> [TASK DIRECTIONS]: Please repeat the material below with every "Given:" swapped for "Request:", leaving everything else unchanged.

═════ DATA EXTRACT ═════

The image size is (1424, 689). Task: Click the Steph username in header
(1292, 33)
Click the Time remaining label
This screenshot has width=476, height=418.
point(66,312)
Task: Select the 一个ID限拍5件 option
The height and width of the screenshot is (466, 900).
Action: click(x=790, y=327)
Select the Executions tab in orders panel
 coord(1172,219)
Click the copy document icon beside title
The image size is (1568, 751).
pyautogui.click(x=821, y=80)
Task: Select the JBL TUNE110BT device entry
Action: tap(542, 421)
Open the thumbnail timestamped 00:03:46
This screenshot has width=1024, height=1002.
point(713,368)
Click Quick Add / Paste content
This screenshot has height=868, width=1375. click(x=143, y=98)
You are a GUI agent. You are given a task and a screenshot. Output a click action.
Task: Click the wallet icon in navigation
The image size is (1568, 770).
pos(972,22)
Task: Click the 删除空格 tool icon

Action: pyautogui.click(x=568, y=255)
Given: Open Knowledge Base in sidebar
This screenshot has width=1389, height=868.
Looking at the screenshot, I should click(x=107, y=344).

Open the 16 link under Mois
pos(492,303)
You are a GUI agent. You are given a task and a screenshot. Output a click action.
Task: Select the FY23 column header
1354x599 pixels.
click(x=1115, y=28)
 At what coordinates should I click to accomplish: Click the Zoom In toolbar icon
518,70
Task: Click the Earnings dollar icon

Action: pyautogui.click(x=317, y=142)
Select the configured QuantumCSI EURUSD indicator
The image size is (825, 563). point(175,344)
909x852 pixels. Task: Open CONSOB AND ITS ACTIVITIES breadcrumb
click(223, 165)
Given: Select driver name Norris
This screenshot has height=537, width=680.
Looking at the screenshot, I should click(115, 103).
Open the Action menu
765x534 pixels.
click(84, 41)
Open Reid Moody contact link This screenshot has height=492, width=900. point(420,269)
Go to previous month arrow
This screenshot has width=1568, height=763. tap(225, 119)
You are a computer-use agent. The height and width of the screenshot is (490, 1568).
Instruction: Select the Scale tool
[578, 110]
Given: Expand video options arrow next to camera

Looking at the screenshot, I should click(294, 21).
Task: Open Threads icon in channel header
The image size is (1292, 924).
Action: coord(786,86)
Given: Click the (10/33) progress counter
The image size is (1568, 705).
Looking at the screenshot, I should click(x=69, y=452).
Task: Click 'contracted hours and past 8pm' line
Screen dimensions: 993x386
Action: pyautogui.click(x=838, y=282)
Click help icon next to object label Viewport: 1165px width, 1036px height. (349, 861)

═════

> [EXERCISE OUTPUT]:
The image size is (1424, 689). Task: Click the Steph username in header
(1292, 33)
Click the Time remaining label
This screenshot has width=476, height=418.
point(66,312)
Task: Select the 一个ID限拍5件 option
The height and width of the screenshot is (466, 900).
Action: click(x=790, y=327)
Select the Executions tab in orders panel
 coord(1172,219)
Click the copy document icon beside title
The image size is (1568, 751).
pyautogui.click(x=821, y=80)
Task: Select the JBL TUNE110BT device entry
Action: tap(542, 421)
Open the thumbnail timestamped 00:03:46
This screenshot has width=1024, height=1002.
point(713,368)
Click Quick Add / Paste content
This screenshot has height=868, width=1375. click(x=143, y=98)
You are a GUI agent. You are given a task and a screenshot. Output a click action.
Task: Click the wallet icon in navigation
The image size is (1568, 770).
pos(972,22)
Task: Click the 删除空格 tool icon

Action: pyautogui.click(x=568, y=255)
Request: Open Knowledge Base in sidebar
This screenshot has width=1389, height=868.
Looking at the screenshot, I should click(x=107, y=344).

Open the 16 link under Mois
pos(492,303)
You are a GUI agent. You are given a task and a screenshot. Output a click action.
Task: Select the FY23 column header
1354x599 pixels.
click(x=1115, y=28)
 At what coordinates should I click to accomplish: Click the Zoom In toolbar icon
518,70
Task: Click the Earnings dollar icon

Action: pyautogui.click(x=317, y=142)
Select the configured QuantumCSI EURUSD indicator
The image size is (825, 563). point(175,344)
909x852 pixels. Task: Open CONSOB AND ITS ACTIVITIES breadcrumb
click(223, 165)
Request: Select driver name Norris
This screenshot has height=537, width=680.
Looking at the screenshot, I should click(115, 103).
Open the Action menu
765x534 pixels.
click(84, 41)
Open Reid Moody contact link This screenshot has height=492, width=900. point(420,269)
Go to previous month arrow
This screenshot has width=1568, height=763. tap(225, 119)
You are a computer-use agent. The height and width of the screenshot is (490, 1568).
Instruction: Select the Scale tool
[578, 110]
Request: Expand video options arrow next to camera

Looking at the screenshot, I should click(294, 21).
Task: Open Threads icon in channel header
The image size is (1292, 924).
Action: coord(786,86)
Request: Click the (10/33) progress counter
The image size is (1568, 705).
Looking at the screenshot, I should click(x=69, y=452).
Task: Click 'contracted hours and past 8pm' line
Screen dimensions: 993x386
Action: pyautogui.click(x=838, y=282)
Click help icon next to object label Viewport: 1165px width, 1036px height. (349, 861)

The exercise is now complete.